How to reset classes while retaining class specific weights in TensorFlow Object Detection API


I am currently using the TensorFlow Object Detection API and am attempting to fine tune a pre-trained Faster-RCNN from the model zoo. Currently, if I choose a different number of classes to the number used in the original network, it will simply not initialise the weights and biases from the SecondStageBoxPredictor/ClassPredictor as this now has different dimensions from the original ClassPredictor. However, as all of the classes I would like to train the network on are classes the original network has been trained to identify, I would like to retain the weights and biases associated with the classes I want to use in SecondStageBoxPredictor/ClassPredictor and prune all the others, rather than simply initialising these values from scratch (similar to the behaviour of this function).

Is this possible, and if so, how would I go about modifying the structure of this layer in the Estimator?

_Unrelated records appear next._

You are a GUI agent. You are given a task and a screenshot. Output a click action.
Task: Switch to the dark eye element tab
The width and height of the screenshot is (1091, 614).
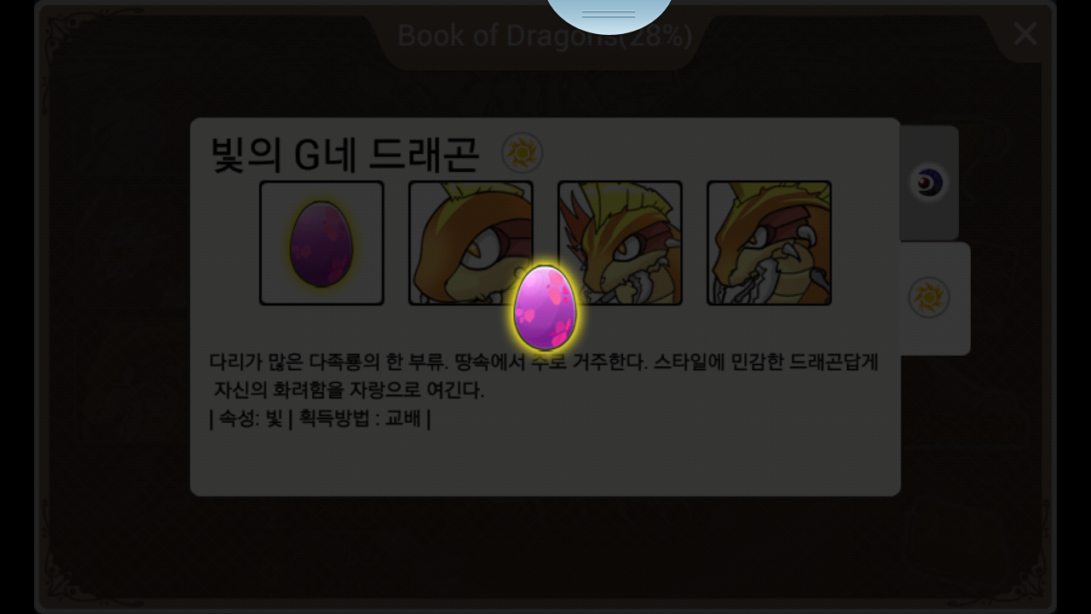(x=928, y=182)
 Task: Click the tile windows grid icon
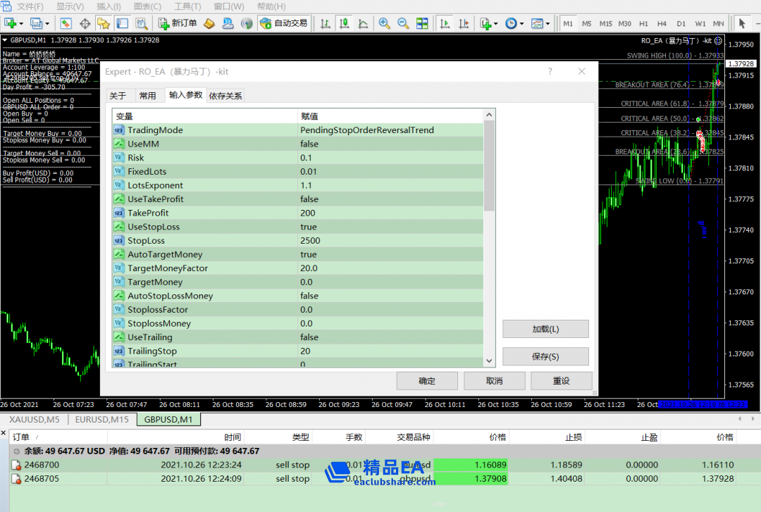pos(422,23)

n.b. This question asks a similar thing, and their response is to ignore irrelevant classes from the network output - in this situation, however, I am attempting to fine tune the network and I assume the presence of these redundant classes would complicate the training / evaluation process?


Solution

  • If all the classes you would like to train the network on are the ones the network has been trained to identify, you could simply use the network to detect, isn't it?

    However, if you have extra classes and you would like to do transfer-learning, you can have as many variables restored from checkpoint as possible by setting:

    fine_tune_checkpoint_type: 'detection'
    load_all_detection_checkpoint_vars: True
    

    in field train_config from the pipeline config file.

    Finally, by looking at the computation graph, it can be seen that the shape of SecondStageBoxPredictor/ClassPredictor/weights is dependent on the number of output classes. enter image description here

    Note that in tensorflow you can only restore in variables level, if two variables have different shapes, one can not use one to initialize the other. So in your case the idea of preserving some values of the weights variable is not feasible.